┌─ Records provided
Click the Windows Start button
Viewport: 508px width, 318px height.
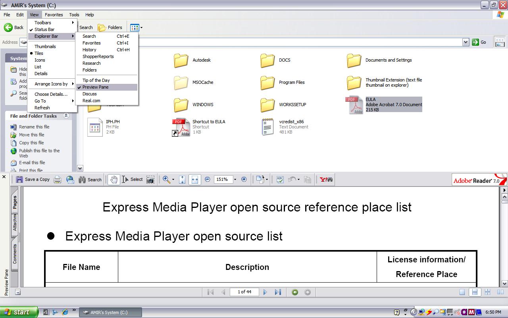19,312
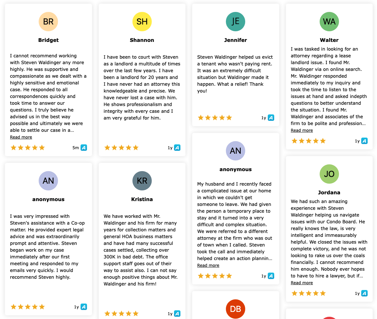Click Avvo badge icon on Jennifer's review
Viewport: 377px width, 319px height.
pos(271,118)
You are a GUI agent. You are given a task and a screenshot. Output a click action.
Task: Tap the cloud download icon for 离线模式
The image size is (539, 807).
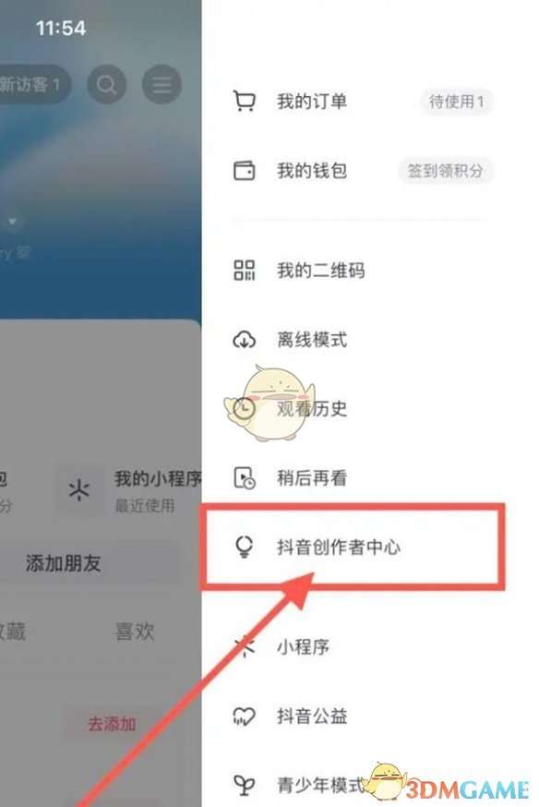click(x=245, y=340)
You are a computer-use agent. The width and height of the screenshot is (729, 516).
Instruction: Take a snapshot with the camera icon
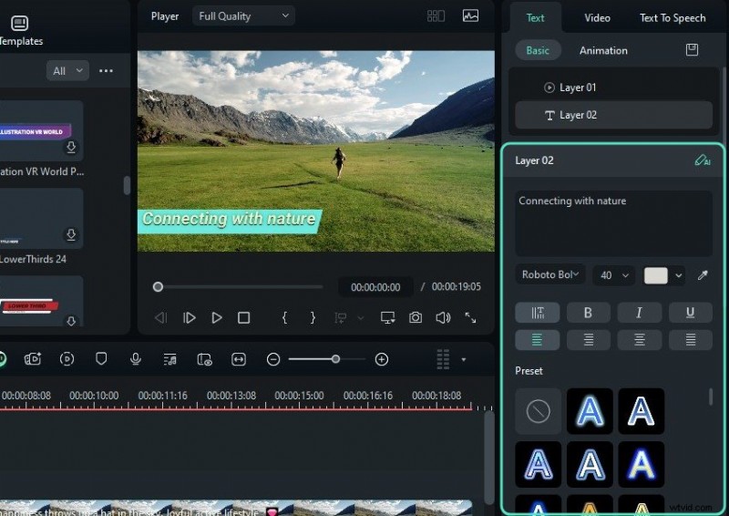[x=416, y=317]
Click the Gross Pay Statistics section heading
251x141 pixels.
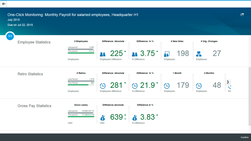pos(34,106)
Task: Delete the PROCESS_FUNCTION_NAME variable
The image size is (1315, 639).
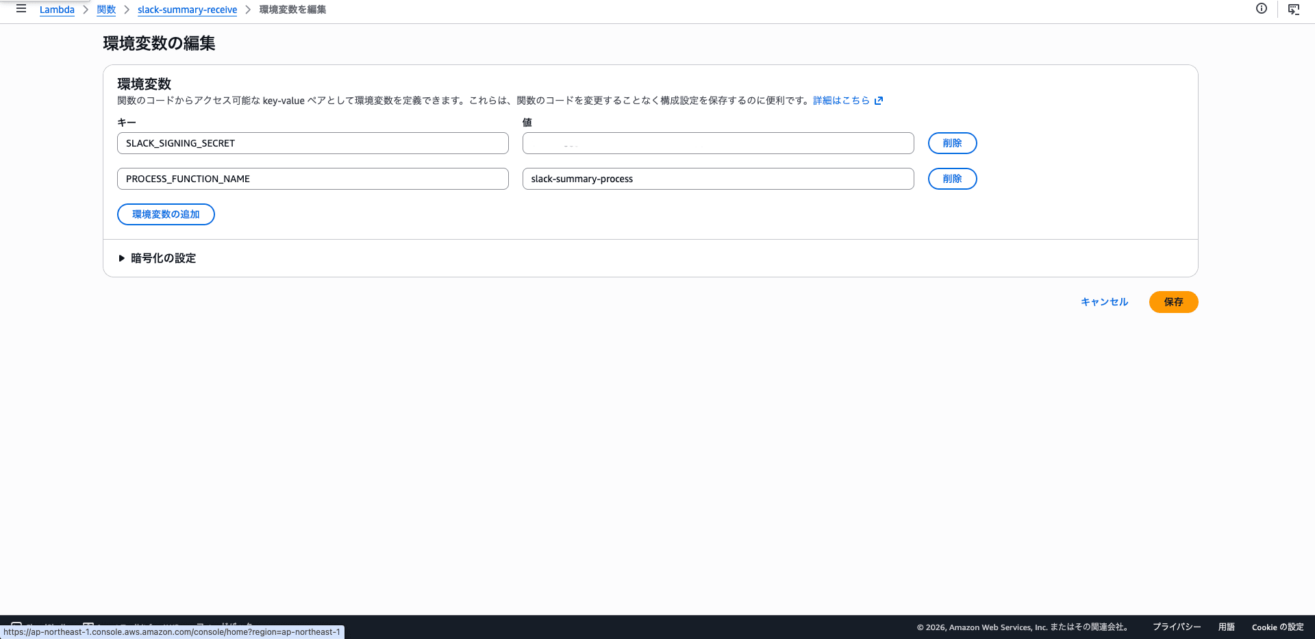Action: [952, 179]
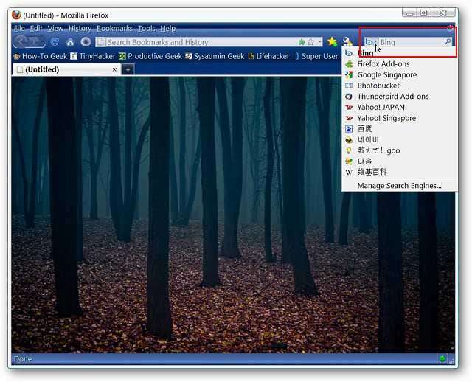
Task: Open Manage Search Engines dialog
Action: coord(399,186)
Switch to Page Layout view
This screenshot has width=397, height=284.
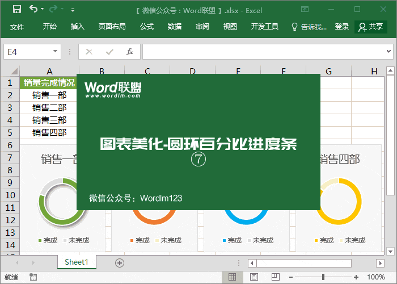coord(252,277)
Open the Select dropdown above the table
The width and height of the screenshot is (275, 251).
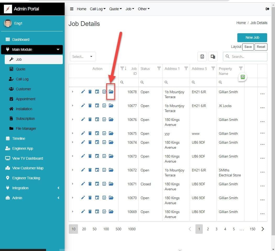pyautogui.click(x=83, y=57)
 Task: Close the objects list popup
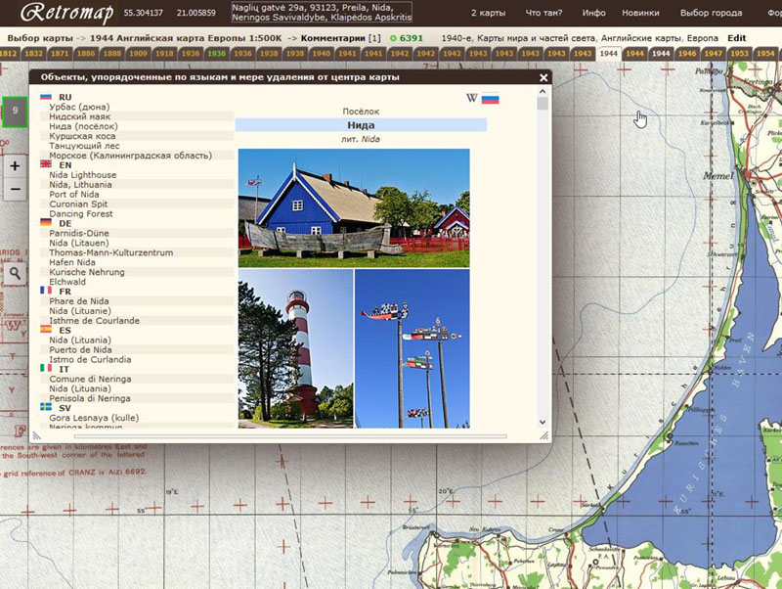543,77
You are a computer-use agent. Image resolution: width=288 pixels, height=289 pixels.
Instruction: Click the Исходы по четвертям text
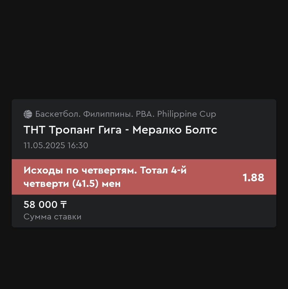80,171
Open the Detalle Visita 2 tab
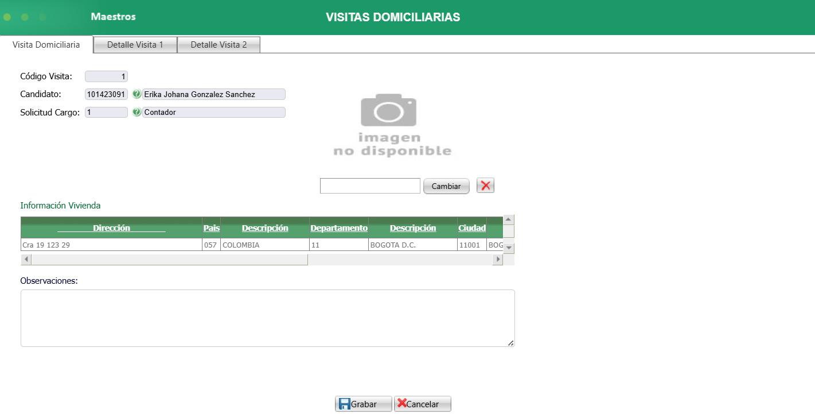The image size is (815, 417). [219, 44]
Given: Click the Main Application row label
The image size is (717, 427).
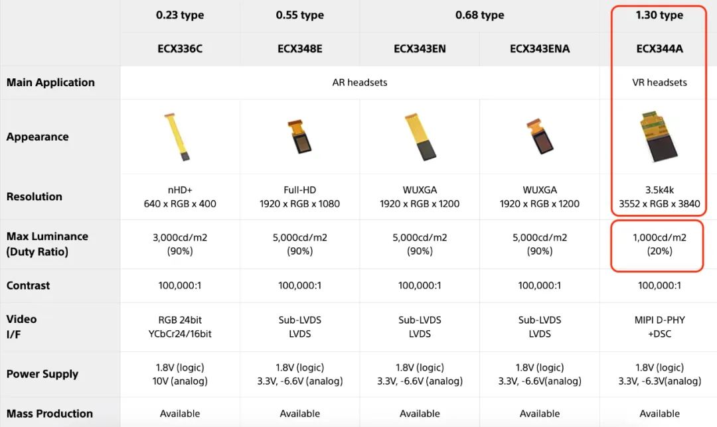Looking at the screenshot, I should [x=50, y=82].
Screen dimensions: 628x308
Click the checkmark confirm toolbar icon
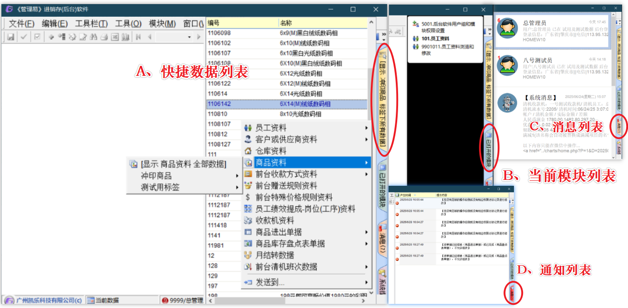pyautogui.click(x=24, y=37)
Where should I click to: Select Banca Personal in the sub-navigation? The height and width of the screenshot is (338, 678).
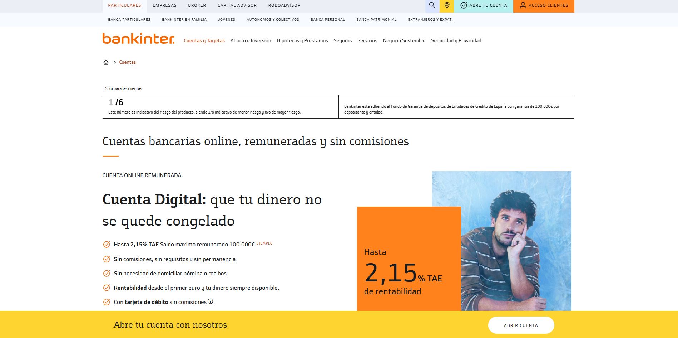coord(327,20)
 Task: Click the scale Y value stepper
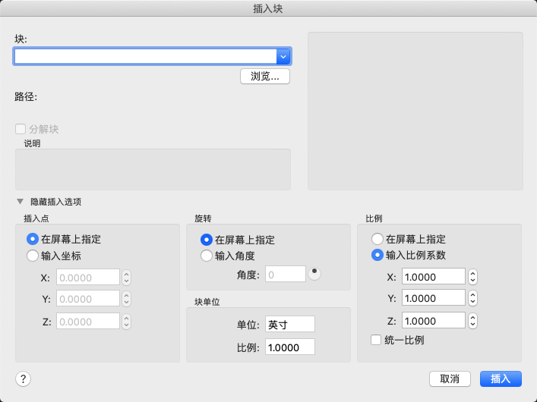[472, 298]
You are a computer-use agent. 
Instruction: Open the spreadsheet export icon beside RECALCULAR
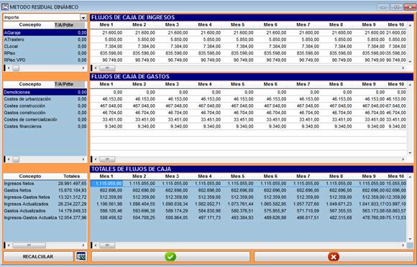tap(81, 256)
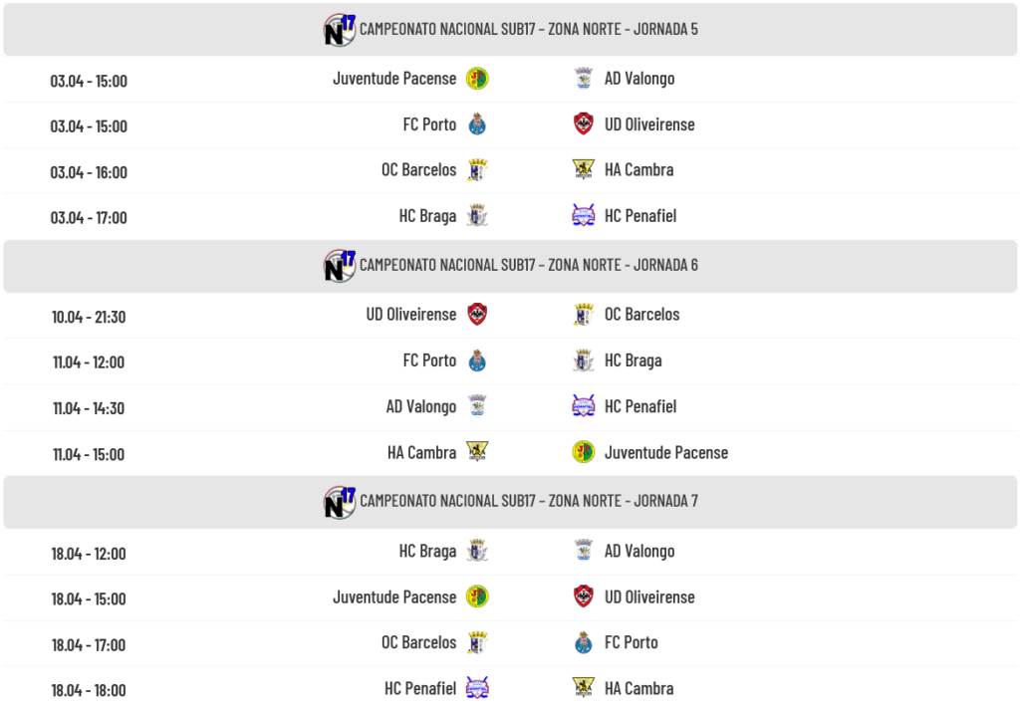Select the 10.04 - 21:30 match time

pyautogui.click(x=89, y=317)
└─
**Problem requirements:** For the word "computer", count the lines of the listing above that hold it; the number alone is the answer.

**Written solution:** 3